OPINI
OPINI - Golput Dalam Sorotan Milenial
Golongan putih kemudian juga digunakan sebagai istilah lawan bagi Golongan Karya, partai politik dominan pada masa Orde Baru.
Sedangkan dalam segmentasi pemilih Indonesia, pemilih rational voters (pemilih rasional) sekitar 52,8%, pemilih swing voters (pemilih galau) sekitar 37,8%, dan pemilih apathetic voters (pemilih apatis) sekitar 9,8% (Sumber; Alvara Research Center, 2018).
Nah, pemilih galau dan apatis inilah yang harus kita edukasi dengan pendidikan politik.
Pengamat perencanaan pembangunan nasional Syahrial Loetan menyebutkan beberapa dampak negative golput.
Pertama, mayoritas penduduk berpotensi tidak mendukung program pembangunan yang digagas pemerintah.
Kedua, kelompok golput akan berpotensi menjadi kekuatan ‘sabotase’ atas program pemerintah, dan bahkan memperlambat laju program pembangunan.
Ketiga, kelompok golput akan merasa berada diluar kebijakan pemerintah dan tidak adil dalam mempertanggungjawabkan kinerja pemerintah. Ini akan membentuk masyarakat apatis karena tidak mengawal pembangunan.

#### CUPLIKAN DATA:
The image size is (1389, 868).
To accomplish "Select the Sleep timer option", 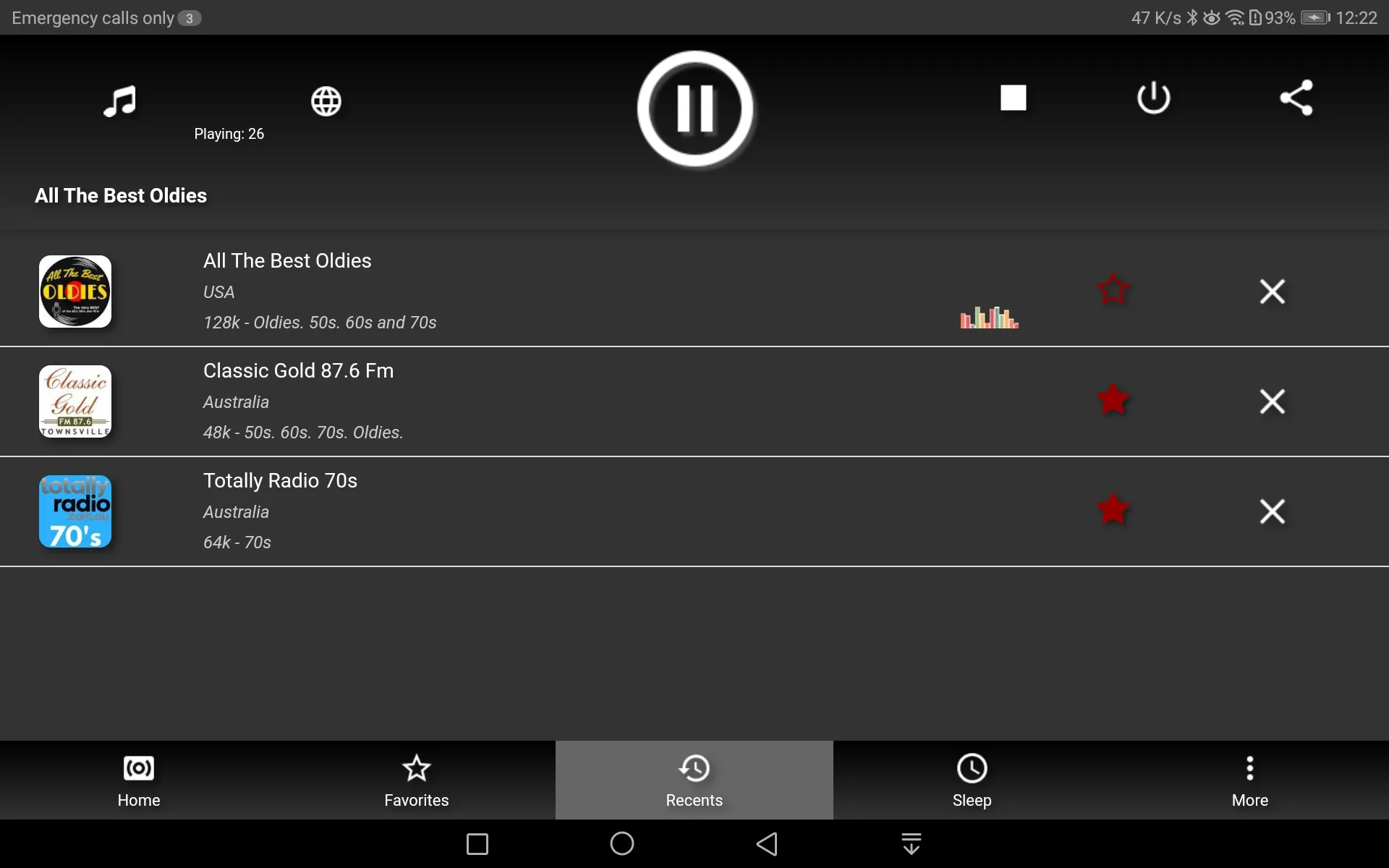I will (971, 780).
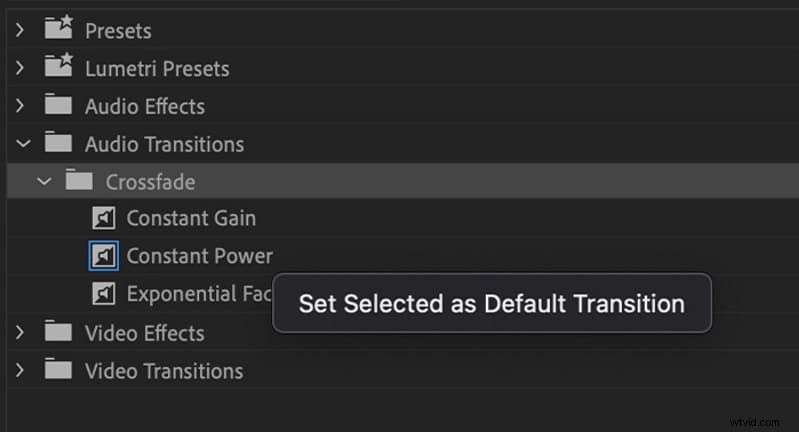This screenshot has width=799, height=432.
Task: Expand the Video Effects folder chevron
Action: tap(20, 332)
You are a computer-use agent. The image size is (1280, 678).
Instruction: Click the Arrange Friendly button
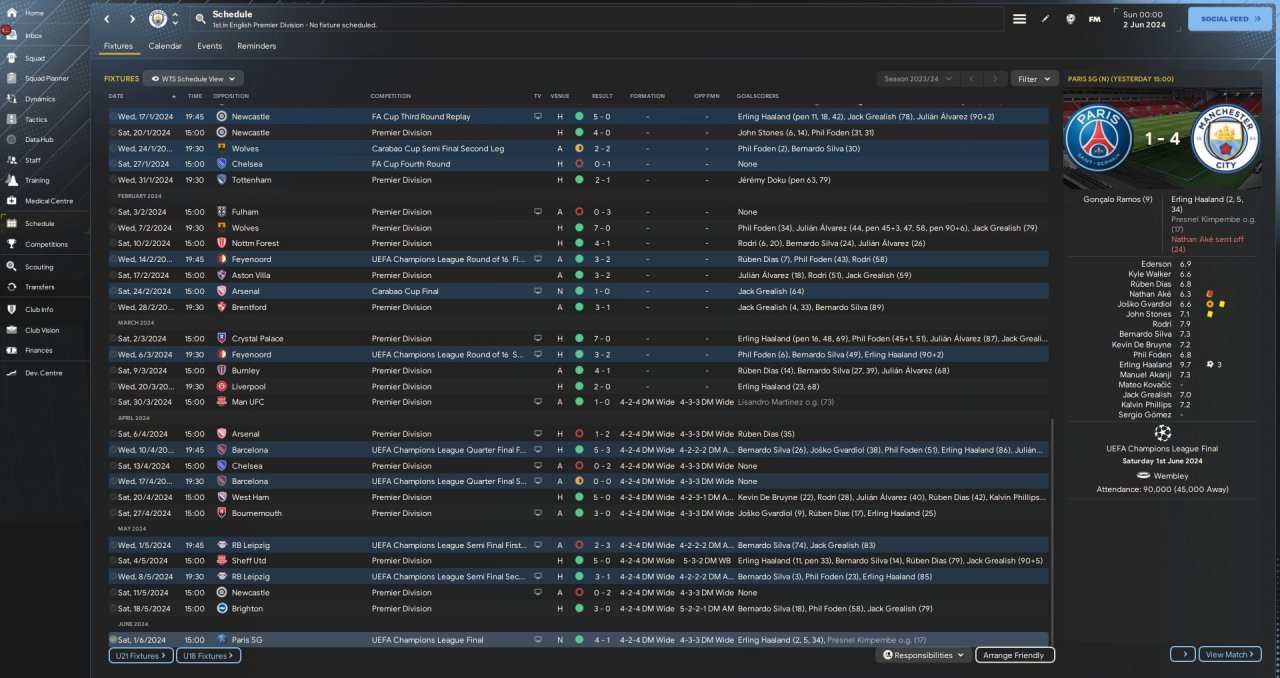pyautogui.click(x=1014, y=655)
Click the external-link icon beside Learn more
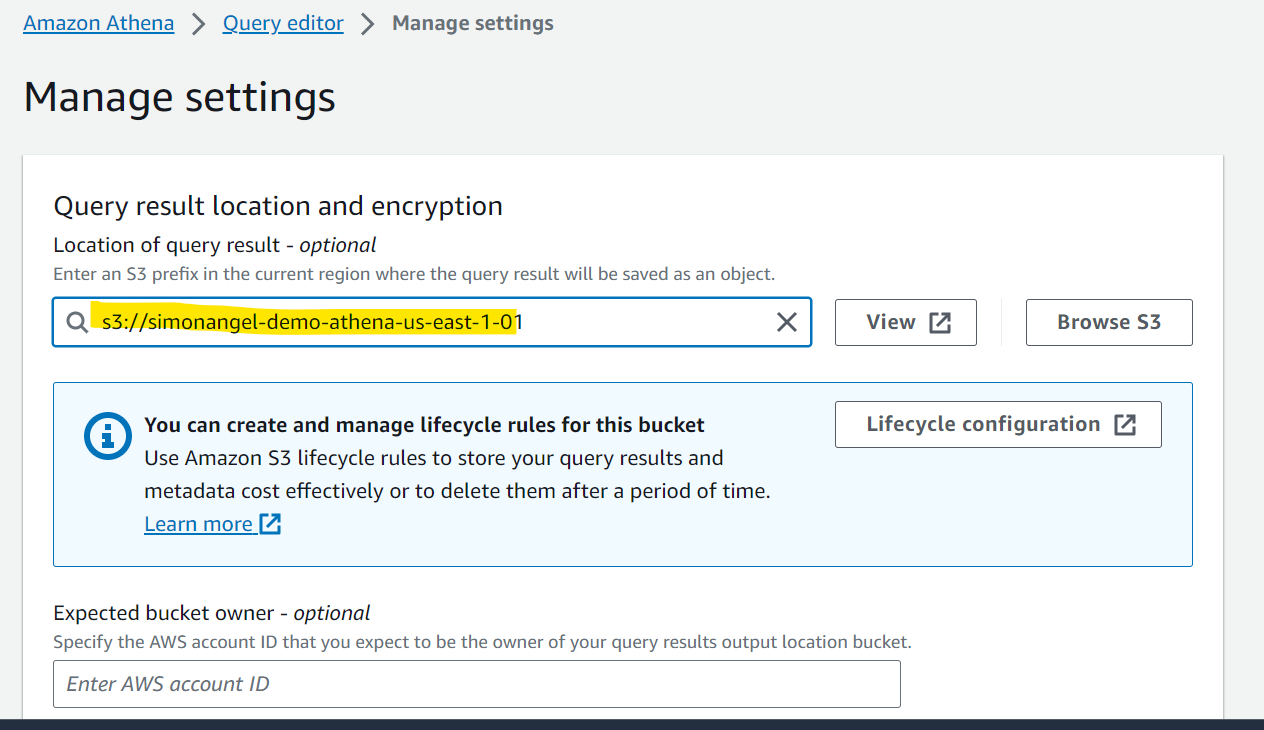Image resolution: width=1264 pixels, height=730 pixels. 270,524
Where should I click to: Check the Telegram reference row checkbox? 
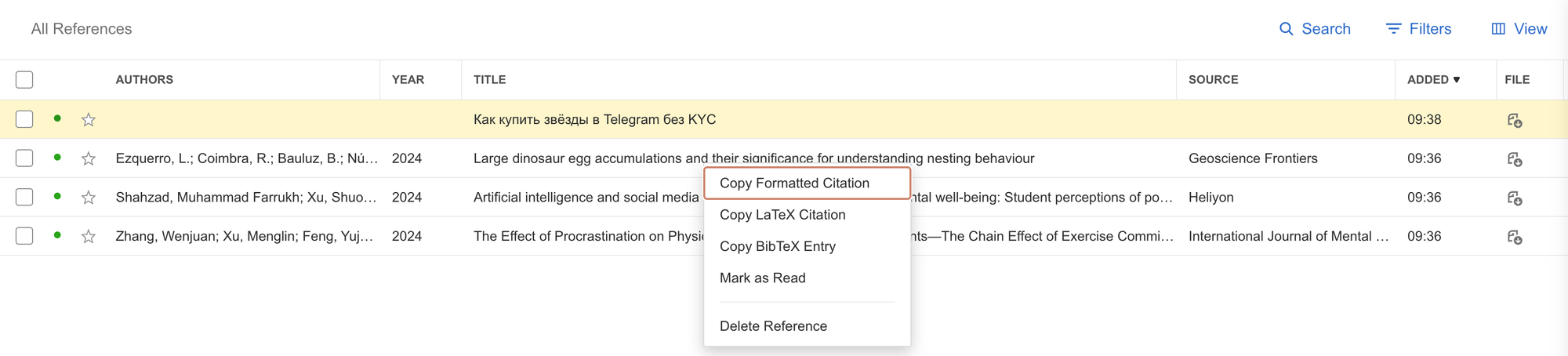24,119
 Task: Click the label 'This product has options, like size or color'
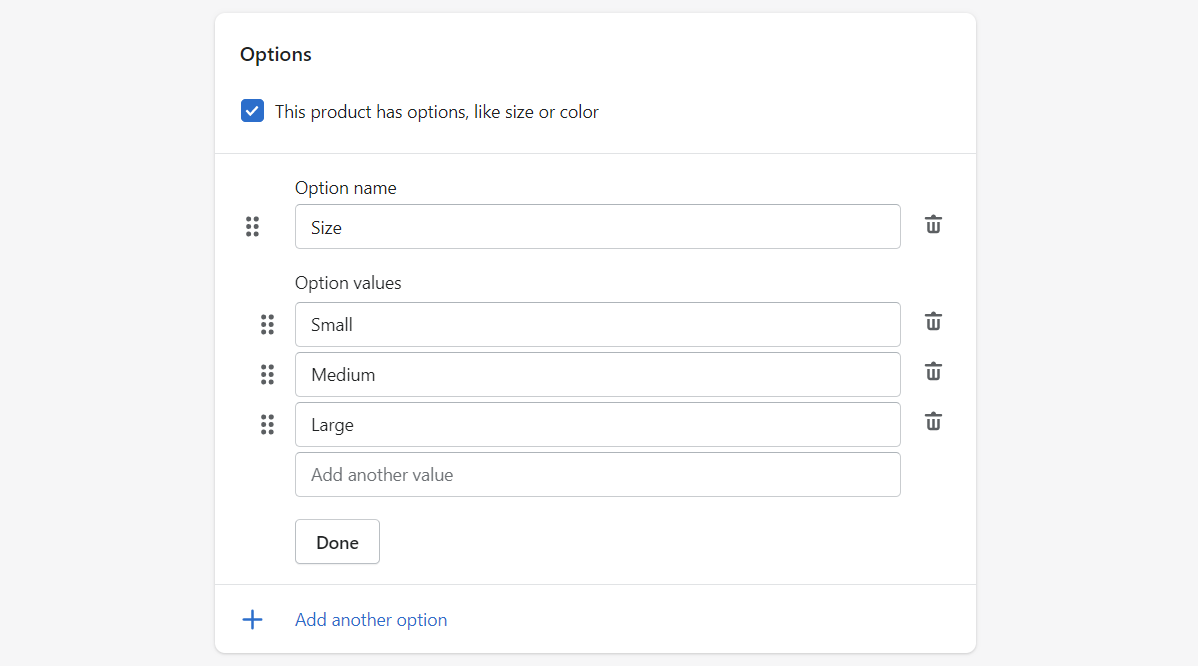point(437,111)
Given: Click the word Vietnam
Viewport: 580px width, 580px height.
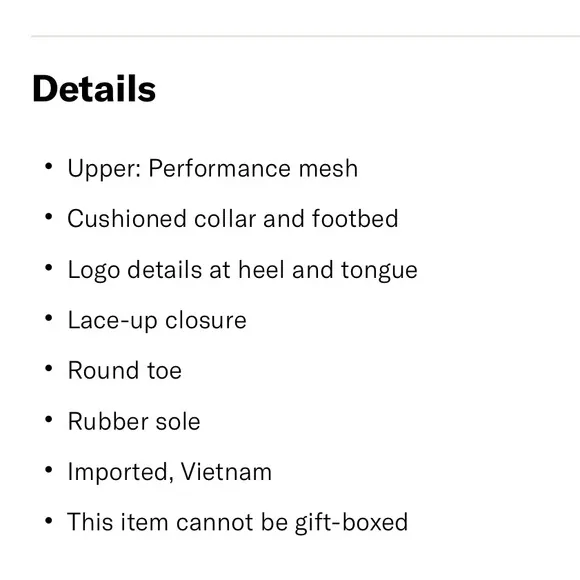Looking at the screenshot, I should pos(226,472).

#### TUGAS WAJIB:
Menurut opini tentang golput di atas, berapa persen pemilih Indonesia yang tergolong pemilih rasional?

#### JAWABAN:
Sekitar 52,8%.